Begin RECORDS FOR THE TASK
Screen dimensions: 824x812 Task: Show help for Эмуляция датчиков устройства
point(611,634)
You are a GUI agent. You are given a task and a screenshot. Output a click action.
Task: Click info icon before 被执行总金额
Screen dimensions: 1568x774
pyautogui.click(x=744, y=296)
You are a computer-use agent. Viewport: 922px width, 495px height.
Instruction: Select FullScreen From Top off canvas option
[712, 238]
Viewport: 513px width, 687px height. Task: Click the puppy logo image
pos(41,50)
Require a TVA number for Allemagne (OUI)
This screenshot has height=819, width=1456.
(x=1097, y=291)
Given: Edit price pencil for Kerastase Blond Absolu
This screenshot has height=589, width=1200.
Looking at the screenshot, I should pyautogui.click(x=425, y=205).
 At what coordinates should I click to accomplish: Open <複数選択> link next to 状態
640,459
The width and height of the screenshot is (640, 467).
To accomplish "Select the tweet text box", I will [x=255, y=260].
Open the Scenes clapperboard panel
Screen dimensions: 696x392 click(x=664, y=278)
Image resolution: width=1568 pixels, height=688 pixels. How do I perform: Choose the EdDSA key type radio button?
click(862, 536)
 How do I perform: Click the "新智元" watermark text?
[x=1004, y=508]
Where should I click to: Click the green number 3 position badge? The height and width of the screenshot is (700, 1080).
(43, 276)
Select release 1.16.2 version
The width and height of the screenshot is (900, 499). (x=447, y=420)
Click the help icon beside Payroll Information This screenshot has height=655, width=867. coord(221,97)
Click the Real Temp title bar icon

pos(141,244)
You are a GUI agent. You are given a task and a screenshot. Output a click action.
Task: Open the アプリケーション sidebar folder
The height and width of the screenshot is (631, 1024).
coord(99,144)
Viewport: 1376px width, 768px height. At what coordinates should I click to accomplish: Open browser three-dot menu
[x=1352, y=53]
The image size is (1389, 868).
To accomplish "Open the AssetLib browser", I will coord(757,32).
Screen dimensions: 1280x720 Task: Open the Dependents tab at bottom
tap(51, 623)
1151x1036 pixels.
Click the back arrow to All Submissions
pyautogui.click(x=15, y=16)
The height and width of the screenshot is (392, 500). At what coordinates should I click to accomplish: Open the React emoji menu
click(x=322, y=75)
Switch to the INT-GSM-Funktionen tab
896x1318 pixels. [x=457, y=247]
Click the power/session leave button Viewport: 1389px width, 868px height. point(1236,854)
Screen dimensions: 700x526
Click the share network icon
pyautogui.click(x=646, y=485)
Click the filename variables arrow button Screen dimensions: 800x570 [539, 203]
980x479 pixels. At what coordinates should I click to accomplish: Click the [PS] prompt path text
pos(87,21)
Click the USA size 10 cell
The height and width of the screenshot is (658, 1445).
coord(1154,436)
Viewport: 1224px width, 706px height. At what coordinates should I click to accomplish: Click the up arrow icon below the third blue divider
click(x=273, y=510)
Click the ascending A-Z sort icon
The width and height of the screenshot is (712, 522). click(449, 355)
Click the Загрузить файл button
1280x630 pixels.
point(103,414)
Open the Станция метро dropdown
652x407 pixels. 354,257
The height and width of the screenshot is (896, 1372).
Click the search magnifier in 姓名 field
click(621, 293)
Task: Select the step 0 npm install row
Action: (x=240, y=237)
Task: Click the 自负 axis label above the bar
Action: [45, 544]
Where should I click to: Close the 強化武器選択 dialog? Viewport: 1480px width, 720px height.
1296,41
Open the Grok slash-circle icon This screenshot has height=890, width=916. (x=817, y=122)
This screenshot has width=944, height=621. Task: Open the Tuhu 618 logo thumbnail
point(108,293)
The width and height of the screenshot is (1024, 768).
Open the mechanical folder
End RECORDS FOR THE TASK
:: THE PROBLEM ::
Repeat everything from the line containing "Click the Real Temp title bar icon" down to the line containing "I will coord(757,32).", word for word.

:: WRITTEN REPLY ::
Click the Real Temp title bar icon

pos(141,244)
You are a GUI agent. You are given a task and a screenshot. Output a click action.
Task: Open the アプリケーション sidebar folder
The height and width of the screenshot is (631, 1024).
coord(99,144)
Viewport: 1376px width, 768px height. At what coordinates should I click to accomplish: Open browser three-dot menu
[x=1352, y=53]
The image size is (1389, 868).
To accomplish "Open the AssetLib browser", I will coord(757,32).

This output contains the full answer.